▶ Exercise description
Look for the line containing "Soundings (118, 364)" in the records below. Then output it and all the lines that follow, exactly and without any others.
[Dataset extract]
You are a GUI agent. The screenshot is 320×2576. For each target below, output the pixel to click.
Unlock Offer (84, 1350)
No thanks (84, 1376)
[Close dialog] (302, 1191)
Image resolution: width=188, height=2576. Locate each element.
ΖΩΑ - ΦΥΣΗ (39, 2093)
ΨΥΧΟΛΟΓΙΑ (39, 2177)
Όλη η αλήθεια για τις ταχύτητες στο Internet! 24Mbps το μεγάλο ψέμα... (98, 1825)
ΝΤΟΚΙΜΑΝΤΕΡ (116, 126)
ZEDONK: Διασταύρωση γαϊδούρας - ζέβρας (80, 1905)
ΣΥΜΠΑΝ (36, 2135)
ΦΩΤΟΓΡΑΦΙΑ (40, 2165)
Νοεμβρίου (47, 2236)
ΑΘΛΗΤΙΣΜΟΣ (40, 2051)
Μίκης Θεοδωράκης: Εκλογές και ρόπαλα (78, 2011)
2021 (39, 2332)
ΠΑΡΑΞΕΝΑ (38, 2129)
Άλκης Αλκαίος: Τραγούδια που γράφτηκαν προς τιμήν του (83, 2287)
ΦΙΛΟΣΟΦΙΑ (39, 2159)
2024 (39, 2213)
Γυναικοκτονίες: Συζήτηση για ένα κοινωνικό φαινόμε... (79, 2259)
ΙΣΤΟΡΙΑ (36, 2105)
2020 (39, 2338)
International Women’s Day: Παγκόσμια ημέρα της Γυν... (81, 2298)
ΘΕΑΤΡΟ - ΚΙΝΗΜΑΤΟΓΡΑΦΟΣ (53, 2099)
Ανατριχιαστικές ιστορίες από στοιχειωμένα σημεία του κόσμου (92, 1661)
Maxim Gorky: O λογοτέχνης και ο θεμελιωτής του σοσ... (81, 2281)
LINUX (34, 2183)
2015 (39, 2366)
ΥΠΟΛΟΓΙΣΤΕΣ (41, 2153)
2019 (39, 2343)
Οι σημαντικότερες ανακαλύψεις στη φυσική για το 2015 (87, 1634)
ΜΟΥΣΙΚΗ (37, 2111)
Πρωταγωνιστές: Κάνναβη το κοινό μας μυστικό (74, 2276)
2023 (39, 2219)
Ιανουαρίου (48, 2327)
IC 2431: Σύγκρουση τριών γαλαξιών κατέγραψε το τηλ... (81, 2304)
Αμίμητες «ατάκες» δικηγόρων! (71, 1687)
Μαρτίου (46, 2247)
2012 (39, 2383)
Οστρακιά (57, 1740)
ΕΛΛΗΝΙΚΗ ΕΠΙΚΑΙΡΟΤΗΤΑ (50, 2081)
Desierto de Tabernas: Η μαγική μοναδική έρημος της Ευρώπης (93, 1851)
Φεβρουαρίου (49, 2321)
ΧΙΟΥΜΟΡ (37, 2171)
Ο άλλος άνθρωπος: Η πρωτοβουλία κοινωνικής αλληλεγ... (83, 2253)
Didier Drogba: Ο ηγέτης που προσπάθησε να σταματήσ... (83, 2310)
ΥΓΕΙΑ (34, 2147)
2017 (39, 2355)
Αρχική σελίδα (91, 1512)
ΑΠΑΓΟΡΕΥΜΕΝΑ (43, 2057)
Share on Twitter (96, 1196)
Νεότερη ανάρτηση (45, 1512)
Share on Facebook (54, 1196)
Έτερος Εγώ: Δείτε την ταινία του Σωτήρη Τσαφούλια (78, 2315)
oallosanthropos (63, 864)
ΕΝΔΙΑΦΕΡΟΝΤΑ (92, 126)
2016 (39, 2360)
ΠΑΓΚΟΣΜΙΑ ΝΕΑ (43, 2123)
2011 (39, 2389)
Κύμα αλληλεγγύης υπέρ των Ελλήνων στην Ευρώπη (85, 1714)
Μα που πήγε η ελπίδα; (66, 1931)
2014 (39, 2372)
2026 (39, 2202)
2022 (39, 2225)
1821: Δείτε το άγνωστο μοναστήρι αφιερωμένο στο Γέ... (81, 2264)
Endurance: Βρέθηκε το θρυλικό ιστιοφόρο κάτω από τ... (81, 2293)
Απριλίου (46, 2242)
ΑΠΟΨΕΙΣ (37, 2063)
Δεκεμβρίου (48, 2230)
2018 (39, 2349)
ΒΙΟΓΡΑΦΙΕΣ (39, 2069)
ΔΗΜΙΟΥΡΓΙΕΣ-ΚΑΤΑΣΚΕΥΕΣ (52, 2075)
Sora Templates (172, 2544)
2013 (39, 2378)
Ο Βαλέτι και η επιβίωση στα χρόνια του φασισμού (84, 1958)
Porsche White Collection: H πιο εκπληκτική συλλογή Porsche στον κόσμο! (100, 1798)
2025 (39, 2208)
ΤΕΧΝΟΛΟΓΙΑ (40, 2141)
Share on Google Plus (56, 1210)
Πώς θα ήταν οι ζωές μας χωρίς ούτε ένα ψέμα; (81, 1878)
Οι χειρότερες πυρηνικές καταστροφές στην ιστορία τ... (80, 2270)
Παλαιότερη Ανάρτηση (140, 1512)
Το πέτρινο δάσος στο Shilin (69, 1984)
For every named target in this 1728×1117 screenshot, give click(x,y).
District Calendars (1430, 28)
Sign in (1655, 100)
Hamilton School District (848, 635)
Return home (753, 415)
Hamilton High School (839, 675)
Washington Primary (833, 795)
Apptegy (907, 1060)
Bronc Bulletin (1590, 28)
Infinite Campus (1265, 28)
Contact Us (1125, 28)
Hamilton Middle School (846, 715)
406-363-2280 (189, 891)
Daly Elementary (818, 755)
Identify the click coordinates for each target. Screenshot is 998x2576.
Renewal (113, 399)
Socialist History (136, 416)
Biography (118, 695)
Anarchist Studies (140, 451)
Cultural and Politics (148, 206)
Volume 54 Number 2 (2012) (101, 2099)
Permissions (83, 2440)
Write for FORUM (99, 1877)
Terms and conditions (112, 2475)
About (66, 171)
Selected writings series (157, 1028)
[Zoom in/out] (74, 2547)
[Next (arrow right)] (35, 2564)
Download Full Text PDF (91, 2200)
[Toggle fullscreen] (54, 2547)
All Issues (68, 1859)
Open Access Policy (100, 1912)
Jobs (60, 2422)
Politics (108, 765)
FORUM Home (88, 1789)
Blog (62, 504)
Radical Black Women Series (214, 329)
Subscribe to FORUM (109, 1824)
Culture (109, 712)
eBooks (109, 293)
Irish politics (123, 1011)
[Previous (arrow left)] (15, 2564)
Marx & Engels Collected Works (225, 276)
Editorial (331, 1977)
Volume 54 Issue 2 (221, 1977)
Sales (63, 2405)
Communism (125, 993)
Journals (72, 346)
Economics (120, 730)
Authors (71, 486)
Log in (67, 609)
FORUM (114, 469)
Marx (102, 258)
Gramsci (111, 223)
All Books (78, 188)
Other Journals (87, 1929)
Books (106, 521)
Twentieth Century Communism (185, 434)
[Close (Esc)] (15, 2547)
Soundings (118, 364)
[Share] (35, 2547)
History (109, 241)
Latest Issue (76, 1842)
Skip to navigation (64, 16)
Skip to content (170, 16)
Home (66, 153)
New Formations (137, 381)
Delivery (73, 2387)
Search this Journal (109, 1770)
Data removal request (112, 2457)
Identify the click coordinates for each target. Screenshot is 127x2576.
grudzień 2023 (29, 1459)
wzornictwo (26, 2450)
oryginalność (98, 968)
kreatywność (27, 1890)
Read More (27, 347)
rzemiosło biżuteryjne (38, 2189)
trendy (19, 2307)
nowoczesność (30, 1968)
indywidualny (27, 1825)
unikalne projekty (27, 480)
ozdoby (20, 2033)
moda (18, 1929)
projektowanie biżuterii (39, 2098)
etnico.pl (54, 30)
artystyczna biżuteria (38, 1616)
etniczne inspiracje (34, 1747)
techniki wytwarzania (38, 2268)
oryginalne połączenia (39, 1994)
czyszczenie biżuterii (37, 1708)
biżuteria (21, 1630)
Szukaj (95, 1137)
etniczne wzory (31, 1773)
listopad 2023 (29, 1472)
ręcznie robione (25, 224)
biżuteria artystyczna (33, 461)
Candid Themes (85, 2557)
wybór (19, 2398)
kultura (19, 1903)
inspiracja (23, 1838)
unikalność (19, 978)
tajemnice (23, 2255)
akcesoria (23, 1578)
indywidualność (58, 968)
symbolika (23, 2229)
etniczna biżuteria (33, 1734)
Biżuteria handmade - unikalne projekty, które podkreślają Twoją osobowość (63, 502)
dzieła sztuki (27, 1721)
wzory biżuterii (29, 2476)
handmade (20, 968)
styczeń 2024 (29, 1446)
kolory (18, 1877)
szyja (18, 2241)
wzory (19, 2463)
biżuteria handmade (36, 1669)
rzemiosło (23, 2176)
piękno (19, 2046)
[/Dataset extract]
▶ Solution
Soundings (118, 364)
[Share] (35, 2547)
History (109, 241)
Latest Issue (76, 1842)
Skip to navigation (64, 16)
Skip to content (170, 16)
Home (66, 153)
New Formations (137, 381)
Delivery (73, 2387)
Search this Journal (109, 1770)
Data removal request (112, 2457)
Identify the click coordinates for each target. Screenshot is 127x2576.
grudzień 2023 (29, 1459)
wzornictwo (26, 2450)
oryginalność (98, 968)
kreatywność (27, 1890)
Read More (27, 347)
rzemiosło biżuteryjne (38, 2189)
trendy (19, 2307)
nowoczesność (30, 1968)
indywidualny (27, 1825)
unikalne projekty (27, 480)
ozdoby (20, 2033)
moda (18, 1929)
projektowanie biżuterii (39, 2098)
etnico.pl (54, 30)
artystyczna biżuteria (38, 1616)
etniczne inspiracje (34, 1747)
techniki wytwarzania (38, 2268)
oryginalne połączenia (39, 1994)
czyszczenie biżuterii (37, 1708)
biżuteria (21, 1630)
Szukaj (95, 1137)
etniczne wzory (31, 1773)
listopad 2023 (29, 1472)
ręcznie robione (25, 224)
biżuteria artystyczna (33, 461)
Candid Themes (85, 2557)
wybór (19, 2398)
kultura (19, 1903)
inspiracja (23, 1838)
unikalność (19, 978)
tajemnice (23, 2255)
akcesoria (23, 1578)
indywidualność (58, 968)
symbolika (23, 2229)
etniczna biżuteria (33, 1734)
Biżuteria handmade - unikalne projekty, które podkreślają Twoją osobowość (63, 502)
dzieła sztuki (27, 1721)
wzory biżuterii (29, 2476)
handmade (20, 968)
styczeń 2024 (29, 1446)
kolory (18, 1877)
szyja (18, 2241)
wzory (19, 2463)
biżuteria handmade (36, 1669)
rzemiosło (23, 2176)
piękno (19, 2046)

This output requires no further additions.